Horms a écrit :
On Sun, Sep 10, 2006 at 12:17:36PM +0200, [EMAIL PROTECTED] wrote:
On 10 Sep 2006 at 13:47, Horms wrote:
there're two solutions:
1. patch the root app to explicitly increase RLIMIT_MEMLOCK
via setrlimit(3) before calling mlock/mlockall
2. execute 'ulimit -l unlimited' in the shell and start the
root app by hand
the former is the correct method but the latter can be used
as a quick fix/confirmation at least.
Damien can you see if the second option resolves your problem?
I will see about geting the 1st adoped upstream if this hasn't happend
already.
Sorry for the delay
I have downloaded the last heartbeat 1.2 version, compilated it and the
ping option function very well.
So at this time i use the last version of the 1.2 version of hearbeat.
i took a look at the 1.x and 2.x trees in the meantime and 2.x
has already fixed the problem by doing exactly what i suggested
as well: setrlimit() to set the lockable memory limit to infinity.
in case you want to adopt it yourself, look at the 2.x setrlimit
logic in lib/clplumbing/realtime.c:cl_make_realtime().
Thanks, I'll see about backporting that both to the 1.2.x tree and
to the appropriate Debian packges.
on a sidenote, based on the grsecurity log, heartbeat drops
only its euid from root but not its uid, is that intentional?

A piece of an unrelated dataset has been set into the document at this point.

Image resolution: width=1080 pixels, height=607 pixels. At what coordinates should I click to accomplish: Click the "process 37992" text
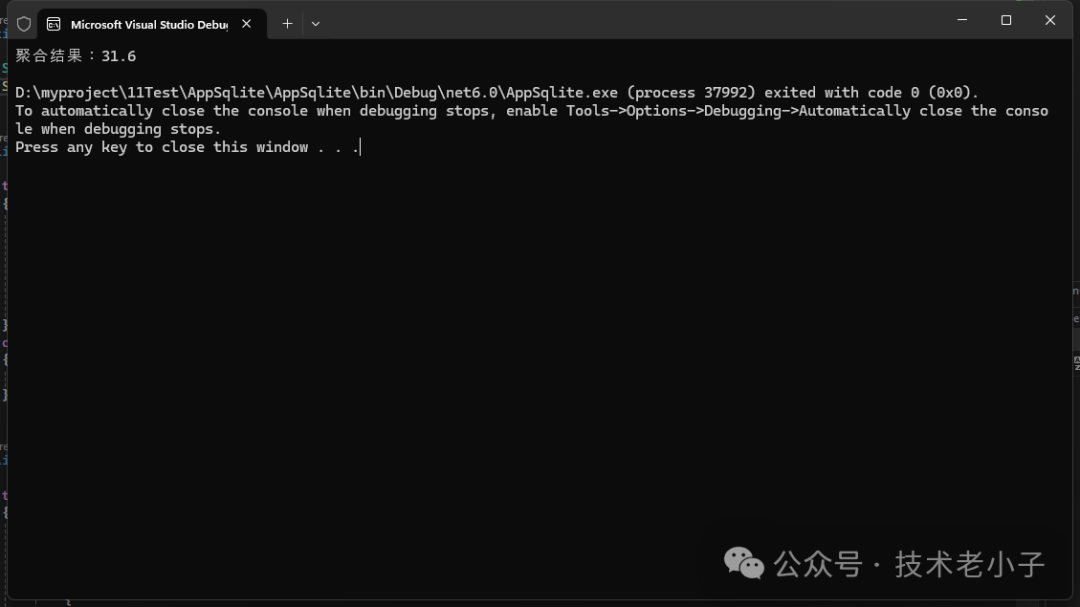(x=693, y=93)
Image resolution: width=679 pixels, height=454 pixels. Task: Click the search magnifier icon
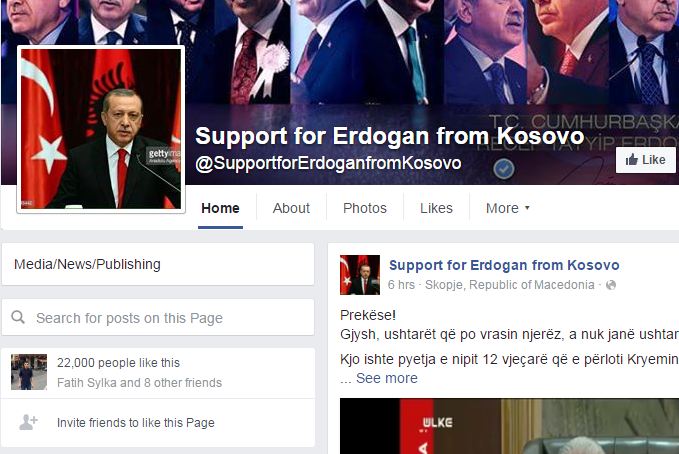(18, 317)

I'm not sure, but I will find out.
i also looked at this code and i think the intention was to drop root
for good (i.e., for all uids) by using setuid and the POSIX behaviour,
therefore there must a bug somewhere else (libc/kernel?) that fails
(in which case other apps could also be affected, this would then be
a security problem).
That is interesting. Do you want to poke a bit further?